Your assignment:
Go through the data and retrieve each line that includes the string "tree".

(Source data)
▶
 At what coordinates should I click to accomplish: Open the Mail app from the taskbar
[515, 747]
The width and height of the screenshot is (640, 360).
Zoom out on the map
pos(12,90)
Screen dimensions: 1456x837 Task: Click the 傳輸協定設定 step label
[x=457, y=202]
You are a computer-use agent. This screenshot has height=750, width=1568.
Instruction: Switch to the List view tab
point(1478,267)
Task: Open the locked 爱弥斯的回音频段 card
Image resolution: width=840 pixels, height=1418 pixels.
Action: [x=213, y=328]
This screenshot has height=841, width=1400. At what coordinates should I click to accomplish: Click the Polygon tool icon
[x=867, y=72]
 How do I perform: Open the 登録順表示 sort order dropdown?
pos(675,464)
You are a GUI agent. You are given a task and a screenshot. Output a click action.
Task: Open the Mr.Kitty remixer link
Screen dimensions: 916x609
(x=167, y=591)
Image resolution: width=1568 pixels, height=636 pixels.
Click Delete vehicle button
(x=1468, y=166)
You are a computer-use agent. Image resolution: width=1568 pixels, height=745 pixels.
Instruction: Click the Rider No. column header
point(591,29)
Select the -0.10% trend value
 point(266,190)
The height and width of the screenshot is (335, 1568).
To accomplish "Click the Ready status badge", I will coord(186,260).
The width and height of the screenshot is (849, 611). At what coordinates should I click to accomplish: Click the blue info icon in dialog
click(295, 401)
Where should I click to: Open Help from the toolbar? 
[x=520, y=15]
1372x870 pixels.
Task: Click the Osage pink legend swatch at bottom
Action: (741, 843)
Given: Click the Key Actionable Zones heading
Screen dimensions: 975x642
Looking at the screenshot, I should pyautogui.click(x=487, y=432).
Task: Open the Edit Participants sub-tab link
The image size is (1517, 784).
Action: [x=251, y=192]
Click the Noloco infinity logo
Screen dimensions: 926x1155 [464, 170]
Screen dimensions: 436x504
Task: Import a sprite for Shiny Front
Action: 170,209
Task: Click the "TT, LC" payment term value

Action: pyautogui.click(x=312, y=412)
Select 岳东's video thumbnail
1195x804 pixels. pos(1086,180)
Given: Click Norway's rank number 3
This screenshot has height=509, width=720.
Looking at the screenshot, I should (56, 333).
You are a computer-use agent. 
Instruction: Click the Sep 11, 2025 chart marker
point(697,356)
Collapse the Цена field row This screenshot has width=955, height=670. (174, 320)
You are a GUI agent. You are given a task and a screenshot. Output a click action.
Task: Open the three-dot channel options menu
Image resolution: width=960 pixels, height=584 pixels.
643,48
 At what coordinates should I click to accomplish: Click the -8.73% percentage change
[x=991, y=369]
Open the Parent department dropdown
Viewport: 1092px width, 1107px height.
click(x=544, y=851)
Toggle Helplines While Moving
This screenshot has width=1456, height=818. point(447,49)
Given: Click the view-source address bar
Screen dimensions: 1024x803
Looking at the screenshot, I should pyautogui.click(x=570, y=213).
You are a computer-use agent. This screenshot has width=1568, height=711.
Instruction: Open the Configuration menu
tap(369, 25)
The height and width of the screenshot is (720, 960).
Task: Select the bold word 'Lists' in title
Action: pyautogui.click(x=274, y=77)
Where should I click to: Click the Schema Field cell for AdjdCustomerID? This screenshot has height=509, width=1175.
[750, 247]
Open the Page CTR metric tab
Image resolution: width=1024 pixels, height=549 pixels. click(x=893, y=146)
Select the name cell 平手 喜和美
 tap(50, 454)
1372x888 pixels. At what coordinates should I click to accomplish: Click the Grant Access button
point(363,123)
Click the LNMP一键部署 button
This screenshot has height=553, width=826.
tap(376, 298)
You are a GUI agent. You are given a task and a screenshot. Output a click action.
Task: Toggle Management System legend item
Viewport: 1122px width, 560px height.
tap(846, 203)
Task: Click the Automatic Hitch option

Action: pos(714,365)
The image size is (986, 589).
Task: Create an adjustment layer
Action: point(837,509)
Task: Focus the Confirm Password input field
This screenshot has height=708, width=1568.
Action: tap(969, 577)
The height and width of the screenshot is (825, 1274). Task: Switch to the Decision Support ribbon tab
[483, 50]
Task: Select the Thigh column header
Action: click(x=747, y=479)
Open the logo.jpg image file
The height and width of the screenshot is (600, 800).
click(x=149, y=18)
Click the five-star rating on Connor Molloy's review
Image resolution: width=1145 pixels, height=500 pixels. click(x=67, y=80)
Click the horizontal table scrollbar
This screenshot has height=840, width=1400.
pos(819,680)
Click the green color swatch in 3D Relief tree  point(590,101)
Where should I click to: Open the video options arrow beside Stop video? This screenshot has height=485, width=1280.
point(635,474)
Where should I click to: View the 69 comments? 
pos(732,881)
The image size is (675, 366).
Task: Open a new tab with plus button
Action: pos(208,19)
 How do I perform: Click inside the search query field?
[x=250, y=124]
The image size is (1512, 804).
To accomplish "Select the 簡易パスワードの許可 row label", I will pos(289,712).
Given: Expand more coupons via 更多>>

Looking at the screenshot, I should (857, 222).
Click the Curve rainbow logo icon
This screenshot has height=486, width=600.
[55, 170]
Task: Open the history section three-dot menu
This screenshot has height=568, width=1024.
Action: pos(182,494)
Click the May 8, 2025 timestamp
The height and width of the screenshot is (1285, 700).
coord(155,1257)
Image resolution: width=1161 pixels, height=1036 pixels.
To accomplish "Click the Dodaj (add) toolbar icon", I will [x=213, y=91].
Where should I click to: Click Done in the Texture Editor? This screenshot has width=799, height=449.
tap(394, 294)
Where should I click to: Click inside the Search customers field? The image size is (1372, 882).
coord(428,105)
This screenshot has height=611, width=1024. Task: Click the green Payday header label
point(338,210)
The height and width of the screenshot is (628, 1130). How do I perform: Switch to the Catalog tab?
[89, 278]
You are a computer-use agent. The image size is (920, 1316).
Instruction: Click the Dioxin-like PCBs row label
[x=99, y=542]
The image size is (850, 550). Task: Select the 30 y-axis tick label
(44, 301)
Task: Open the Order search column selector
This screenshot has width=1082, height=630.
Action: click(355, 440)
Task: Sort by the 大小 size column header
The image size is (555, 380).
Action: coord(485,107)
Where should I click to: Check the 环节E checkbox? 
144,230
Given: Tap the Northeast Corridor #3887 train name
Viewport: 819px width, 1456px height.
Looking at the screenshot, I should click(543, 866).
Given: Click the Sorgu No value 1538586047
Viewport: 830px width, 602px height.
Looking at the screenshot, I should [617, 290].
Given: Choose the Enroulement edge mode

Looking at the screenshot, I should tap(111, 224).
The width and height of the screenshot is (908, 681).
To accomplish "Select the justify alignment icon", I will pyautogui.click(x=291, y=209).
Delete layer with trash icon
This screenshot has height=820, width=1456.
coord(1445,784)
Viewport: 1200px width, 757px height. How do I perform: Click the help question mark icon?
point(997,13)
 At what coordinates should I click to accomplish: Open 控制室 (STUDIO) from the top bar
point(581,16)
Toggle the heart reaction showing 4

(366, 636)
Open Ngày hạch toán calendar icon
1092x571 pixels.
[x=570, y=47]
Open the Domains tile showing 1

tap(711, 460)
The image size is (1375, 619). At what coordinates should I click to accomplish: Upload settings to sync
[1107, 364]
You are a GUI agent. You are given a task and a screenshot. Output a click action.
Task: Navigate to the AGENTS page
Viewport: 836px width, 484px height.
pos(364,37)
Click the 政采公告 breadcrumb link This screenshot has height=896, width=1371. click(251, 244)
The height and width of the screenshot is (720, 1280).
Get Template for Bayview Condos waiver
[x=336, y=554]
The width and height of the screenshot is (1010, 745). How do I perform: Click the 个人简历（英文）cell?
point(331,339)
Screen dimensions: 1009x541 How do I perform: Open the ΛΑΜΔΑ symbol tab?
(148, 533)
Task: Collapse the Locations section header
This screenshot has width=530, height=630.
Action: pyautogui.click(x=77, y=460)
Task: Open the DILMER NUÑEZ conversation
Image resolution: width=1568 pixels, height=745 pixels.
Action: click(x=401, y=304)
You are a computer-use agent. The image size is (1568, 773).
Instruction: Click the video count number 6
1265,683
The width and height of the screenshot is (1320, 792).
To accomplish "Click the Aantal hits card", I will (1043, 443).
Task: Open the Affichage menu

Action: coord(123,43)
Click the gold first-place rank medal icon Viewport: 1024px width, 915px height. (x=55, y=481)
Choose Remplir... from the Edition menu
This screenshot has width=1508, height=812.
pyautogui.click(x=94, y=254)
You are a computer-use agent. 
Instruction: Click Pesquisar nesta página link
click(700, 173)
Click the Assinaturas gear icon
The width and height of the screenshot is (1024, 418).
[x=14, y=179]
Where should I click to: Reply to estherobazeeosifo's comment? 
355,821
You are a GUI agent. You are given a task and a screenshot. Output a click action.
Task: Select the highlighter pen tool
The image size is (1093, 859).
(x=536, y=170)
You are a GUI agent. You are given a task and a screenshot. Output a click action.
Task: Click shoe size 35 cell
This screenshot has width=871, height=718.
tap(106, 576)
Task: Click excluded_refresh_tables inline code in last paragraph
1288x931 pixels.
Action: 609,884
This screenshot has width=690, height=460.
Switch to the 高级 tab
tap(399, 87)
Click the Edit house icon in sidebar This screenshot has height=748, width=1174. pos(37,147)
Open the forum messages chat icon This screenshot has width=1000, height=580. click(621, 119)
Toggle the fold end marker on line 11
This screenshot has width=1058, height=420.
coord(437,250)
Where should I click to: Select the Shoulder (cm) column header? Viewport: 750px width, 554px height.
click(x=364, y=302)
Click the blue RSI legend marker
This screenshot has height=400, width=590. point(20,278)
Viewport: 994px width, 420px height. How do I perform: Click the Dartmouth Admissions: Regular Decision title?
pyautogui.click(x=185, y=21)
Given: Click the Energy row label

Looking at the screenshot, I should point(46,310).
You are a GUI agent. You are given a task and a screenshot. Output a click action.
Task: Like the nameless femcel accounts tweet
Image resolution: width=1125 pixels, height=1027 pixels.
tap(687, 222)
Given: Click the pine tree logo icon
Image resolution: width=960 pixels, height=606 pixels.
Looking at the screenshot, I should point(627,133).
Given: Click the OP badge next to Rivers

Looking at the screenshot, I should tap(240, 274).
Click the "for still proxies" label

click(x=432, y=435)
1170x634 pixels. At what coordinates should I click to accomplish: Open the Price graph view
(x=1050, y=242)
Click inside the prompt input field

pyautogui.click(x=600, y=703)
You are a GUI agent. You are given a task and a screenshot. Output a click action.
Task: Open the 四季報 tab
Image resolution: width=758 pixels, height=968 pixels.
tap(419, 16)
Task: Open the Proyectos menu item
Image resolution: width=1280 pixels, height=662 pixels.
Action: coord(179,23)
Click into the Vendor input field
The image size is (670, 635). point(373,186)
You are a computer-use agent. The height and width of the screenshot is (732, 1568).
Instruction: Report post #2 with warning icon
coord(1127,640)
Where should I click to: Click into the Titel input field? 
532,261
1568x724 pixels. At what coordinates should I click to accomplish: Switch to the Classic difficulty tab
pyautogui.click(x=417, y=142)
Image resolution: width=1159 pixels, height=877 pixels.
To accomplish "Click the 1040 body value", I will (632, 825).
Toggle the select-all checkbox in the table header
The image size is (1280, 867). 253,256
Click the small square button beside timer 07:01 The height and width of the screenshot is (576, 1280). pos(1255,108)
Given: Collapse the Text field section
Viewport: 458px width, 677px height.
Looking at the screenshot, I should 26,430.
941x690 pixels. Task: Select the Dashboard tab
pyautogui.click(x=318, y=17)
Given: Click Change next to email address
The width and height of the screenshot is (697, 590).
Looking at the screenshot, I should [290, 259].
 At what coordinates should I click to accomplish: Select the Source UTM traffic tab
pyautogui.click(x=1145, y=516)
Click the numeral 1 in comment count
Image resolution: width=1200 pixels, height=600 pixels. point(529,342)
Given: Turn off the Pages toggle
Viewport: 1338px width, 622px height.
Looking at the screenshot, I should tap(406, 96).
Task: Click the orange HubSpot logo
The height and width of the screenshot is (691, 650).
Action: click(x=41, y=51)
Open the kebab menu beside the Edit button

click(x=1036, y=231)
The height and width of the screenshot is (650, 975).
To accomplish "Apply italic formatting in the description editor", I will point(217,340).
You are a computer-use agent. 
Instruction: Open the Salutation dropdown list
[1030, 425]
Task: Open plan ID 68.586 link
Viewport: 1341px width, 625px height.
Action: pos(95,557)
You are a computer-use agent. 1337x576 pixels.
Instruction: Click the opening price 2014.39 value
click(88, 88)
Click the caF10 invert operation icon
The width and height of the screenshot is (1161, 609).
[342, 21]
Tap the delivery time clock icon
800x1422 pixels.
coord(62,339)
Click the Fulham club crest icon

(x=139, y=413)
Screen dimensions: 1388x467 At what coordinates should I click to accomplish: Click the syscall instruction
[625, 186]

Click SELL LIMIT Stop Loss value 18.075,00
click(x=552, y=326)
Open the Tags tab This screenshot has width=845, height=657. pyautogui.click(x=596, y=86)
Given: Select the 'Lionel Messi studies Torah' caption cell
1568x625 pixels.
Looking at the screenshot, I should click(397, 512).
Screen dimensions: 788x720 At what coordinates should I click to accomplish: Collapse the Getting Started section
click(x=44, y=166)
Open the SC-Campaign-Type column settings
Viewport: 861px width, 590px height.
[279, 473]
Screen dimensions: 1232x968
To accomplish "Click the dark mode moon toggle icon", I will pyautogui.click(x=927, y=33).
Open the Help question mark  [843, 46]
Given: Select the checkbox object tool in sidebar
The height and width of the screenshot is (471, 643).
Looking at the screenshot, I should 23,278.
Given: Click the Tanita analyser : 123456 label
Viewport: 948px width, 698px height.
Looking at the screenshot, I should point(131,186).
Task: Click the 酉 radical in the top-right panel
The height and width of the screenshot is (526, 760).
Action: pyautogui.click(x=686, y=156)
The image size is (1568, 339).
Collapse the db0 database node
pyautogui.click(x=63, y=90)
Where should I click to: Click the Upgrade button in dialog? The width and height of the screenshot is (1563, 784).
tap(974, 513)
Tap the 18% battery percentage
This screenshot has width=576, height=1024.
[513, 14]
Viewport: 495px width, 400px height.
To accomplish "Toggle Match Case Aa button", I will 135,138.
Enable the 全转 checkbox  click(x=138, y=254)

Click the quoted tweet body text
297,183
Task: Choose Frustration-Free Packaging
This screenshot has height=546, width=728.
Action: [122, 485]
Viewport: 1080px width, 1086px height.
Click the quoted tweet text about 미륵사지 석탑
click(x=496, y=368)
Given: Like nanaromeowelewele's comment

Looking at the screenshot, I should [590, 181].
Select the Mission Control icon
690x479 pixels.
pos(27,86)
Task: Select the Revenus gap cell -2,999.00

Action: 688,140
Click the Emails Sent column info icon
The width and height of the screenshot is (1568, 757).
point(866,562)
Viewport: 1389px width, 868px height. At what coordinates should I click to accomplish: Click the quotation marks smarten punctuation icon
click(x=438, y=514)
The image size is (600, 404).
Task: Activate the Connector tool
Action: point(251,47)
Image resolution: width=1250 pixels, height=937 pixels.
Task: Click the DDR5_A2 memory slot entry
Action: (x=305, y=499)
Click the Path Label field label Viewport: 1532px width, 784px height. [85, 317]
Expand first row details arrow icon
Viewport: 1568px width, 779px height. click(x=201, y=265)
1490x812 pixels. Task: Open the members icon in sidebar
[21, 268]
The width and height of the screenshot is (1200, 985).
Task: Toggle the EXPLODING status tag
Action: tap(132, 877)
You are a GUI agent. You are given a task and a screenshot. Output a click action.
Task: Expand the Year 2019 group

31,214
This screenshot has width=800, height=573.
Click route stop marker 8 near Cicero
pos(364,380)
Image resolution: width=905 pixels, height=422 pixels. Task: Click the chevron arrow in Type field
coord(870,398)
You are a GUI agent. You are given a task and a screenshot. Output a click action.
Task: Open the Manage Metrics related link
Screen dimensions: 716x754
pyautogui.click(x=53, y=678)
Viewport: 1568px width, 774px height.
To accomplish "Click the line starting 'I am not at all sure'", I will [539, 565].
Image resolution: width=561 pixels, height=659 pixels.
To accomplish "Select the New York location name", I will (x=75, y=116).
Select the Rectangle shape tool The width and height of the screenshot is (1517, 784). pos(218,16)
◀
Task response:
Click the green color swatch in 3D Relief tree  point(590,101)
Given: Click the pine tree logo icon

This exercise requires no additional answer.